Chris Porterfield got his start as the pedal steel guitarist for the band DeYarmond Edison. He now fronts the folk group Field Report. Courtesy of the artist
Guitarist and singer Chris Porterfield has done a lot of soul searching since his previous band, DeYarmond Edison, broke up in 2006. Other guys in the group went on to start their own projects — Justin Vernon formed Bon Iver, while some of the other members formed Megafaun. Porterfield, meanwhile, hung back in his native Milwaukee and took a job as a student union administrator at Marquette Univeristy.
Porterfield figured his music career was probably over, but decided to try writing his own songs. He ended up with a debut album under the name Field Report and, now, a new video for the cut "I Am Not Waiting Anymore."
The video, directed by Manny Marquez, is a moving and wrenching tale of sin and redemption, as a physically and emotionally battered homeless man attempts to get his life together, with the help of a mysterious woman. The story plays around with themes of identity as we follow what appears to be different variations of the man, named Jerry, at different points in his life.
In an email, Porterfield tells us "I Am Not Waiting Anymore" was one of the later tracks he wrote as the Field Report album was coming together. "It became almost a mantra for me. The song is about getting over past mistakes and circumstances, and embracing our own agency in life. We all have choices to make daily. The video treatment that Manny and his team gave it created a whole new rich narrative layer while staying true to the theme, which I feel is that, when you give your ghosts permission to stop haunting, you can take the next step forward."
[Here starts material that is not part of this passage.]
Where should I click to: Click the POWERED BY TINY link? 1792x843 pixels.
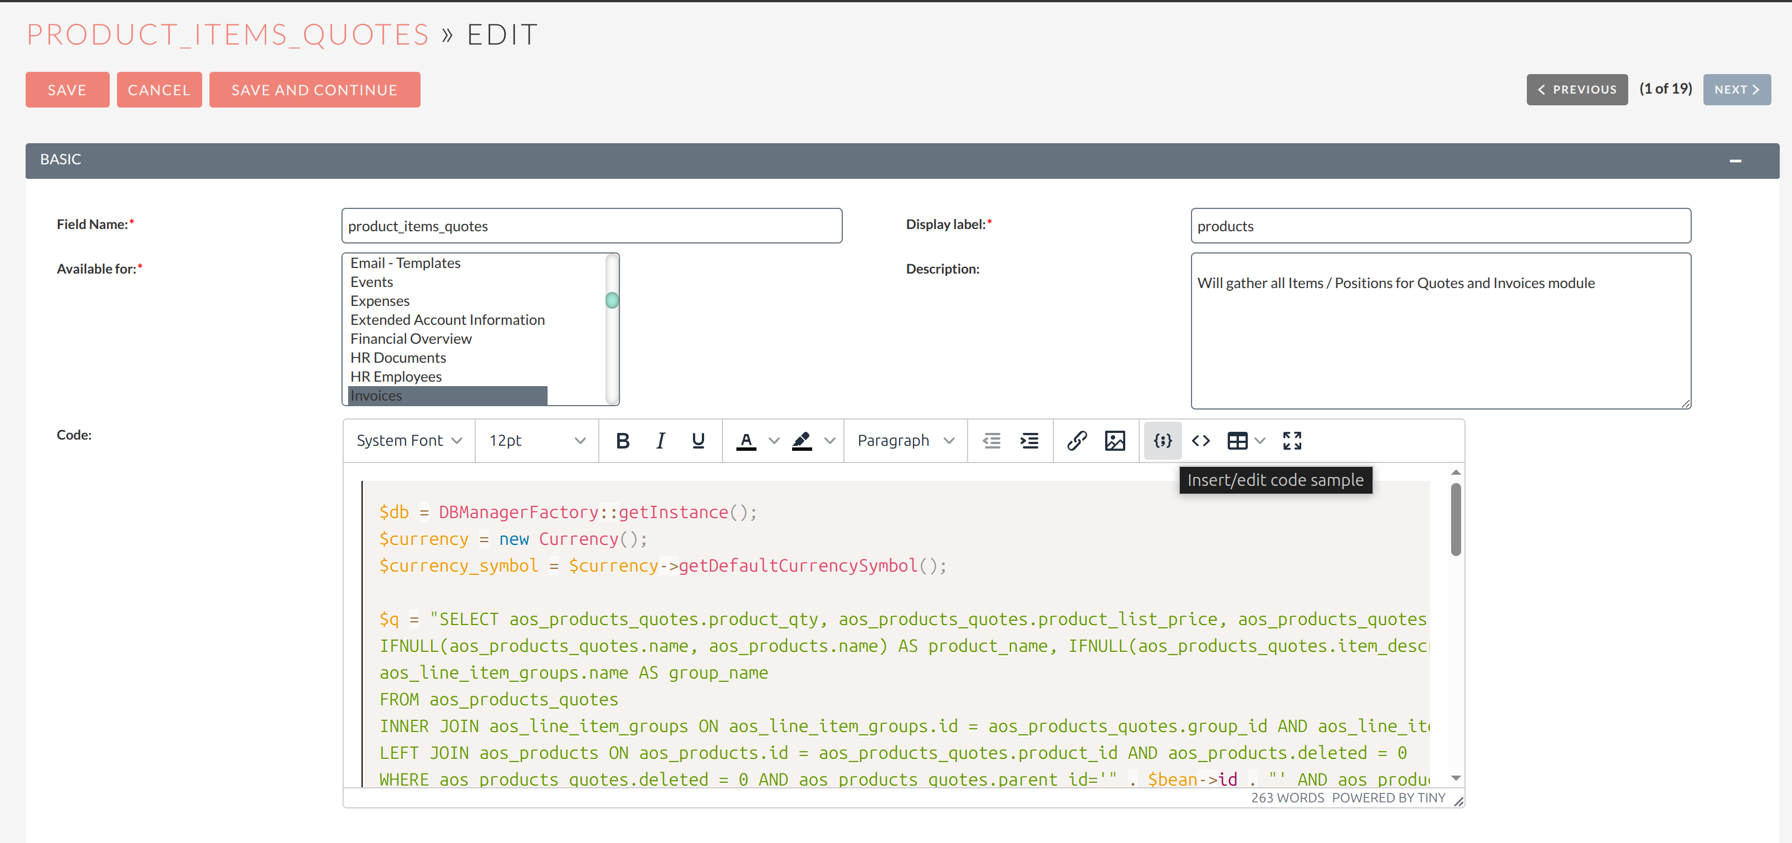[x=1388, y=798]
Director Manny Marquez says he was inspired in part by the empty factories and old houses he'd see while riding his bike each day around Milwaukee and listening to Field Report. "I don't live in Milwaukee," he says in a note. "So I really started noticing the city through listening to this album."
"The most difficult part of shooting the video was the scene in the church food program at the end," Marquez wrote. "That's St. Ben's in Milwaukee, and its a wonderful place where the Capuchin Brothers feed about 400 people every night. We had to shoot it in a way that the only faces seen were those of the people that wanted to be in the video and respect all the other people that were just there for a meal. Not to mention, we had to shoot there on two separate days, because the two different Jerrys! But if you ask our actor (whose name is actually Jerry!) he'll probably tell you the most difficult part was standing knee deep in Lake Michigan in November!"